Tracks in­clude Klezmer-in­fused “The Jug­gler,” and beats and squeeze­box tango “Blood­shot Sadie.” Sonic daz­zlers “Come One, Come All,” and “Freak Show” show­case Zeman’s cin­e­matic lens on life mixed with colour­ful carny lingo. “Percy Jones” takes its in­spi­ra­tion from his lit­er­ary hero Harry Crews.

Zeman met Mark Lo­gan of Kitch­ener’s Busted Flat records through old pal and former stage-mate, roots mu­sic vet­eran Dan Walsh.

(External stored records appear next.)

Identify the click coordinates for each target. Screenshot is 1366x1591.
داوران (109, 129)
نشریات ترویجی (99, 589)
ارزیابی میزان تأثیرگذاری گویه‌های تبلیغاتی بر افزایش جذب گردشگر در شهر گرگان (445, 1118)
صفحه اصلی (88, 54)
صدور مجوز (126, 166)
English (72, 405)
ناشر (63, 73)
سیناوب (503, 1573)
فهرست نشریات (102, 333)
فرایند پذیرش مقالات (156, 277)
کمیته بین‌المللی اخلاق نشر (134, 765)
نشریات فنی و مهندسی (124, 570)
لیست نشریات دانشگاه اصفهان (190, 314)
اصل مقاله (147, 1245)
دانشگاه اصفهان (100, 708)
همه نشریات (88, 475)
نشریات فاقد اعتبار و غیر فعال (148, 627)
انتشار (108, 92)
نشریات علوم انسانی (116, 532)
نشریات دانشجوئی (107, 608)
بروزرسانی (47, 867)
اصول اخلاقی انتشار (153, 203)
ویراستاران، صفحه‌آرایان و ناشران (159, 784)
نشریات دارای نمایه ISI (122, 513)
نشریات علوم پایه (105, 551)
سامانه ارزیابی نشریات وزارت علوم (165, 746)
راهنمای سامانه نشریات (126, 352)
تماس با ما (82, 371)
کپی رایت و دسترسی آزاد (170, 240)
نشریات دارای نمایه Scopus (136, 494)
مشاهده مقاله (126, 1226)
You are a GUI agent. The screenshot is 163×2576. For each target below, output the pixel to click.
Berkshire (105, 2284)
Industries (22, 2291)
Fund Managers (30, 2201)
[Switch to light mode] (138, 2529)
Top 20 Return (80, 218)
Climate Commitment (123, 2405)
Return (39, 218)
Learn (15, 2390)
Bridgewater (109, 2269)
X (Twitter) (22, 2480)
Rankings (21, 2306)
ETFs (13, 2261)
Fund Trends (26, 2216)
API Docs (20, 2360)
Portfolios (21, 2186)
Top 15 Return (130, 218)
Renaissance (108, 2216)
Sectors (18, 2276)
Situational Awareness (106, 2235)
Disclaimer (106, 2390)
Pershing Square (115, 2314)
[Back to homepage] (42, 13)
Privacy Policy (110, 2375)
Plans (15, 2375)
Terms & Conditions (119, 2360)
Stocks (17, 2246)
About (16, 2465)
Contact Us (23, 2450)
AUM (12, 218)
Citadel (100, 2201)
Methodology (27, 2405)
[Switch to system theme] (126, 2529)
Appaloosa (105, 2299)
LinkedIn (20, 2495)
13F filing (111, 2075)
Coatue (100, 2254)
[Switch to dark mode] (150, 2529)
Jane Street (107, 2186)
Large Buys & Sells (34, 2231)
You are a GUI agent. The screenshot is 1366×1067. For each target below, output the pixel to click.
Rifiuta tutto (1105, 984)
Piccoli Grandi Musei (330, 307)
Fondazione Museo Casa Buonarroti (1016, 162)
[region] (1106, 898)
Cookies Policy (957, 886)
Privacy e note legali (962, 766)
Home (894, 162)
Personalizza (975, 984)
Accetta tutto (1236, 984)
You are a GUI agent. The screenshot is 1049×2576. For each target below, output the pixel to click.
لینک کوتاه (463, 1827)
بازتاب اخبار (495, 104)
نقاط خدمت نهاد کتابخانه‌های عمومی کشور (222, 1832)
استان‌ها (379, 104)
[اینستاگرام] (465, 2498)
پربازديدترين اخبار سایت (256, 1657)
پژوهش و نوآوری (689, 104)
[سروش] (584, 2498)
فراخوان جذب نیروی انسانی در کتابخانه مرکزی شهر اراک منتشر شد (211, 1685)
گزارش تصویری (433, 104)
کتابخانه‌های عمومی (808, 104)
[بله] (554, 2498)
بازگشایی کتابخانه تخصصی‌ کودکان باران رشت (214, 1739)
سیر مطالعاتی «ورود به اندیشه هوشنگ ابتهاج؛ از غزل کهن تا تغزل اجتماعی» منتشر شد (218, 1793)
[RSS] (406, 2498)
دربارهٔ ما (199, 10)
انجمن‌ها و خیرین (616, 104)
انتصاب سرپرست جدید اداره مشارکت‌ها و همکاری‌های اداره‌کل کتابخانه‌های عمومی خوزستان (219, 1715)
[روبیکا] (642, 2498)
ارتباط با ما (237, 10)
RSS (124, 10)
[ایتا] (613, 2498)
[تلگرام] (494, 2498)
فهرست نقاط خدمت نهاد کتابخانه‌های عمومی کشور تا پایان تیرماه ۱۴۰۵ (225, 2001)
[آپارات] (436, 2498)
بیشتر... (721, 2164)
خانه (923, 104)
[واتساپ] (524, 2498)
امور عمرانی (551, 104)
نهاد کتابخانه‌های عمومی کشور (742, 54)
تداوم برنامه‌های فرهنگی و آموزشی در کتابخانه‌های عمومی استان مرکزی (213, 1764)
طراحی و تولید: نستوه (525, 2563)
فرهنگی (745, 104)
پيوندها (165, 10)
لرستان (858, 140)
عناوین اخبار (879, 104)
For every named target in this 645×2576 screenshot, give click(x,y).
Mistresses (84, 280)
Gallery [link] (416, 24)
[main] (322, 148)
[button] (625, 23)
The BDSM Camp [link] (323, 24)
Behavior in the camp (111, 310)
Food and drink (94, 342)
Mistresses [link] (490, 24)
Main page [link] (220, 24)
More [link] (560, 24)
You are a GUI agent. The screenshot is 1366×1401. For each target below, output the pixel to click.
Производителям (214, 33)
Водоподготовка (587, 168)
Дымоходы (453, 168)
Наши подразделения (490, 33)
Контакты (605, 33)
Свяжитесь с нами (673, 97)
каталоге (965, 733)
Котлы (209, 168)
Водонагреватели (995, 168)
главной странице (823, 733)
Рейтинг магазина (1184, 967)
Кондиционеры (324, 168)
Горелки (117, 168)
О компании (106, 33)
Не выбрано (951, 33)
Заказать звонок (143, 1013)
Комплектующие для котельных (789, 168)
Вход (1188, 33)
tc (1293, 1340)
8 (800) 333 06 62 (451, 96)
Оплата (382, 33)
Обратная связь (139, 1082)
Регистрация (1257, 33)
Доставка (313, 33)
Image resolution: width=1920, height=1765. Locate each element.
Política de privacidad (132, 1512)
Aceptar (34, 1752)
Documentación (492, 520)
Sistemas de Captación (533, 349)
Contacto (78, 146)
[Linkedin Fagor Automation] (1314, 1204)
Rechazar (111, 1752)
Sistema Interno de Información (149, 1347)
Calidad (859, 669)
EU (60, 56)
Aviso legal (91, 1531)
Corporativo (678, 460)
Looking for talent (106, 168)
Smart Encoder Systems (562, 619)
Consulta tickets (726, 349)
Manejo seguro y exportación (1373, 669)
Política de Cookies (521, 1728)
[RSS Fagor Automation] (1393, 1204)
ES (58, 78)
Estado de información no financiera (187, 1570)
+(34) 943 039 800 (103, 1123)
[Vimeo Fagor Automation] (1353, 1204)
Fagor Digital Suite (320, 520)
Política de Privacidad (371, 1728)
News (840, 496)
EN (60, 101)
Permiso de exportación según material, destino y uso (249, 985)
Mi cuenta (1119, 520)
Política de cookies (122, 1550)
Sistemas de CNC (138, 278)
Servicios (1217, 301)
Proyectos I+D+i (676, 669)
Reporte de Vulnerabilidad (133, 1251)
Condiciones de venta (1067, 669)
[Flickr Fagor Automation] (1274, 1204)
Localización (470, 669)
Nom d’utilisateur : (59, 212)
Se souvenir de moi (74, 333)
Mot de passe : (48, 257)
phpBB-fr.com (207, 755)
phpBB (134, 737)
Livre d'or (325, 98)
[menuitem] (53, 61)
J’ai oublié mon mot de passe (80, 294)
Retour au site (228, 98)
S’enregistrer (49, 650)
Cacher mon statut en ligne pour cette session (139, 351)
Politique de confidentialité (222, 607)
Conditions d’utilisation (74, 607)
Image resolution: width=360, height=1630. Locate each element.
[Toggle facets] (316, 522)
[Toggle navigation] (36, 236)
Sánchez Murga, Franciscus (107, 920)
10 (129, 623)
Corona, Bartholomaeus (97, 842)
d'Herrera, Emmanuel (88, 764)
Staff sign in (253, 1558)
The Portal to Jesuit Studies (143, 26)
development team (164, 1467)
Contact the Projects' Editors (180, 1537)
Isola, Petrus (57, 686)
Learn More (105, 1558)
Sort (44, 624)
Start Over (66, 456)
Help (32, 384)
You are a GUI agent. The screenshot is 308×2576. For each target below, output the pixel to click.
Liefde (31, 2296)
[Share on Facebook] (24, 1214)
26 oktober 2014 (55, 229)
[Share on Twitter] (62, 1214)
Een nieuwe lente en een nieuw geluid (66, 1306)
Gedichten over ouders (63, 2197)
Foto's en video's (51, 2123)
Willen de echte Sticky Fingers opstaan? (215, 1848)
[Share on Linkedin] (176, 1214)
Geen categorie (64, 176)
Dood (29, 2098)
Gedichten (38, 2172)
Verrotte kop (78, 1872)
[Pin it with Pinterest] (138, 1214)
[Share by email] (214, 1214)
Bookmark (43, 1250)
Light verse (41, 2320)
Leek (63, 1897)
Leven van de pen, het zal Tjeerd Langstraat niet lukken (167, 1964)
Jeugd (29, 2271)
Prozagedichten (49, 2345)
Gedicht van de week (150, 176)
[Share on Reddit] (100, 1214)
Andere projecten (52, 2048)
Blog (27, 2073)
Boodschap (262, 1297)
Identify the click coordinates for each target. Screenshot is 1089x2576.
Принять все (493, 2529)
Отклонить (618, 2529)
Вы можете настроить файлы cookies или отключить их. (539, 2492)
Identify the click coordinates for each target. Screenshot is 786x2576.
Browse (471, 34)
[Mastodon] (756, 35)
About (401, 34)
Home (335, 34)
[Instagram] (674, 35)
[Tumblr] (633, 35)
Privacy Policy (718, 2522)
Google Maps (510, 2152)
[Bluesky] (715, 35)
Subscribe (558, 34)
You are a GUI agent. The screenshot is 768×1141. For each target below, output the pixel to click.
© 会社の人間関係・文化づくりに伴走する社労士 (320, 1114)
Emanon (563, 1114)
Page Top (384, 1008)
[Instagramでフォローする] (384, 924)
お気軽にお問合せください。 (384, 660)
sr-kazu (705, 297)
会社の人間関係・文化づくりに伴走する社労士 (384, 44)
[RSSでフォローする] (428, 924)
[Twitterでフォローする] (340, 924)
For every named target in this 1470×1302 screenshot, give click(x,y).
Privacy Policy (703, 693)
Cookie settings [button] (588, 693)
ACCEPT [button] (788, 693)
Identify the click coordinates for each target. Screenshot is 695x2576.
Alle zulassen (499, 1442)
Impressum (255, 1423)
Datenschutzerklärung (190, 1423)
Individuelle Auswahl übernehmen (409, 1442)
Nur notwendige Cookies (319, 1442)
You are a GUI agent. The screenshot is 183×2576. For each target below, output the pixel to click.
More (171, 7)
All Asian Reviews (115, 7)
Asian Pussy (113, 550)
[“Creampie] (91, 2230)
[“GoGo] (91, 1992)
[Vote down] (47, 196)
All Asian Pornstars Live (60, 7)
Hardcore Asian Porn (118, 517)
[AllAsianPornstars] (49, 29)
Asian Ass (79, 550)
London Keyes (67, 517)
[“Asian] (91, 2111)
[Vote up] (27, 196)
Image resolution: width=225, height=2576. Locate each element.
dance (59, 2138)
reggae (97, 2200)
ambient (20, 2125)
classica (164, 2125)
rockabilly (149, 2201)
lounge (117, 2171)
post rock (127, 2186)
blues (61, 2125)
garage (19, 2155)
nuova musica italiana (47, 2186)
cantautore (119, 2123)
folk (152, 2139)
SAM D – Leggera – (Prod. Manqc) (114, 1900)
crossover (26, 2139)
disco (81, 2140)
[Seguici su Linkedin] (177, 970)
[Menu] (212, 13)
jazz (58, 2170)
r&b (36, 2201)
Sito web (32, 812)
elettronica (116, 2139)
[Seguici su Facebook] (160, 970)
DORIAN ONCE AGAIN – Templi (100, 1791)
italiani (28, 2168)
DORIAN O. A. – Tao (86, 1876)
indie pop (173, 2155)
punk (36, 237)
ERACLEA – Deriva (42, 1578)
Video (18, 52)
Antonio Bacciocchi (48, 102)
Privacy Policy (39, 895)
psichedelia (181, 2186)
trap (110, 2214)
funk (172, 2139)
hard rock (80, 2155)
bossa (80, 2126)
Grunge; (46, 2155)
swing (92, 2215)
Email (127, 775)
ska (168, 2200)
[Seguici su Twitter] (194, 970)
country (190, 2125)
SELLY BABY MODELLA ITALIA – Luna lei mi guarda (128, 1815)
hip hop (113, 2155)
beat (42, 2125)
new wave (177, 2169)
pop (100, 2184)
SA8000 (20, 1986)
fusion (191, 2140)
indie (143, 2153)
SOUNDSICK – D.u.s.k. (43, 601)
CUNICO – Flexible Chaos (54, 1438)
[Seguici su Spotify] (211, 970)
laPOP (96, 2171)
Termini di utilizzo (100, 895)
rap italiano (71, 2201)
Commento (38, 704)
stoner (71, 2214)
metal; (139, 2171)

“I was look­ing for a record to come out and Mark de­cided to take it on,” says Zeman. “We have been work­ing to­gether ever since. It has been a long relationship.”

In ad­di­tion to 10 years with Busted Flat Zeman also pro­duces artists through his own la­bel Mud Records and stu­dio The Big Muddy.

Zeman per­forms with long­time col­lab­o­ra­tor multi-in­stru­men­tal­ist Blair Ho­gan of the band Sil­ver Creek. He met Ho­gan through an ad when he was look­ing for a bass player.

“Blair just wanted to go out and be in as many places as he could pos­si­bly be,” notes Zeman. “That is the trip I am on. Let’s go out, fig­ure it out and play ev­ery sin­gle place we can. Where we are go­ing to go … where we are go­ing to fit … So he has done that with me for 10 years and we are still do­ing it!”


Brock Zeman per­forms Thurs­day, Dec. 14, at The Boathouse.